Interview de Stephen Norman : Directeur marketing communication monde du groupe Renault

Stephen Norman

Directeur marketing communication monde du groupe Renault

Nous voulons diviser par deux l'écart qui nous sépare de Volkswagen en termes d'image de marque

Publié le 28 Juillet 2011

En mars dernier, à l’occasion de la publication des résultats annuels et de la présentation du plan stratégique, Carlos Ghosn avait reconnu à demi-mot que Renault souffrait d’une forte détérioration de son image de marque. D’après vous, quels sont les points qui ont été identifiées et qui font défaut à cette image de marque?

§ **Données fournies**:
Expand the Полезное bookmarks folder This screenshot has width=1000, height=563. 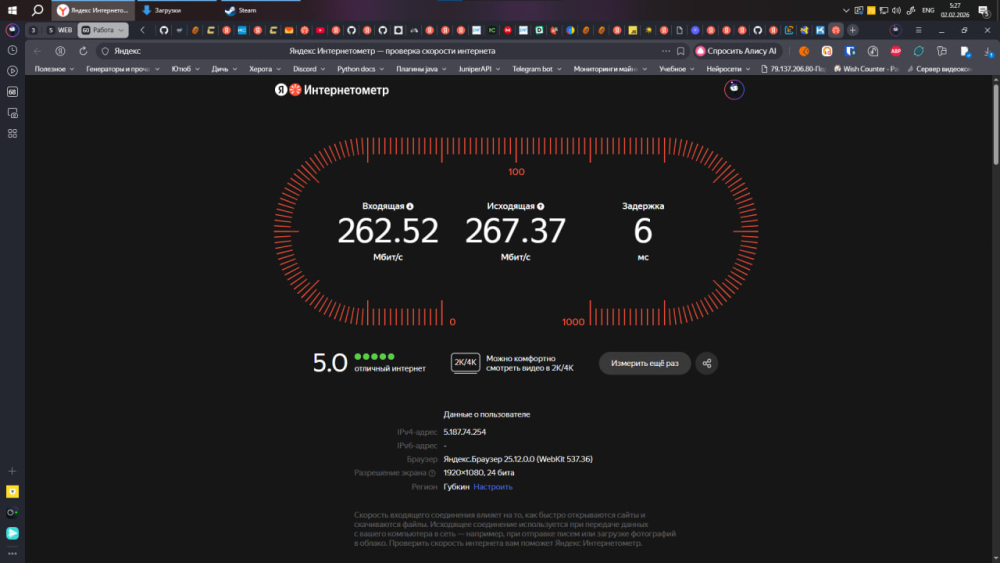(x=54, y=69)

---

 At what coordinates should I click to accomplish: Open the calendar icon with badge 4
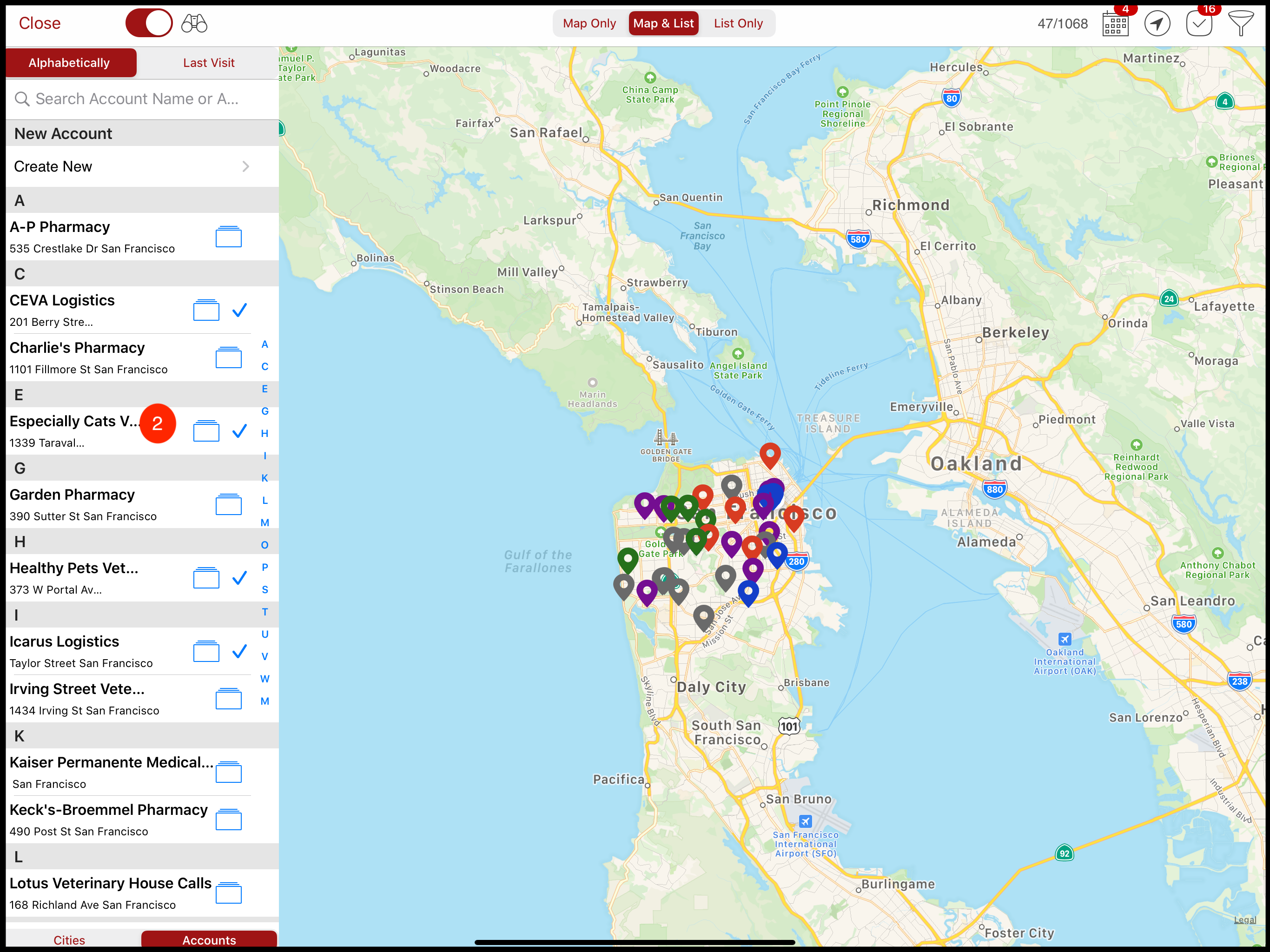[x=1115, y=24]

§ **Série d'exercices**:
#1 Veuillez recopier mot pour mot, dans l'entretien avec Stephen Norman, tout le passage depuis « En mars dernier, à » jusqu'à « image de marque? ».
#2 Répondez à ces questions sur l'entretien avec Stephen Norman :
(a) Quelle fonction Stephen Norman occupe-t-il au sein du groupe Renault ?
(b) À quelle date l'entretien a-t-il été publié ?
(c) Par combien le groupe veut-il diviser l'écart qui le sépare de Volkswagen en termes d'image de marque ?

§ **Corrigé des exercices**:
#1
En mars dernier, à l’occasion de la publication des résultats annuels et de la présentation du plan stratégique, Carlos Ghosn avait reconnu à demi-mot que Renault souffrait d’une forte détérioration de son image de marque. D’après vous, quels sont les points qui ont été identifiées et qui font défaut à cette image de marque?

#2
(a) Directeur marketing communication monde du groupe Renault.
(b) Le 28 juillet 2011.
(c) Par deux.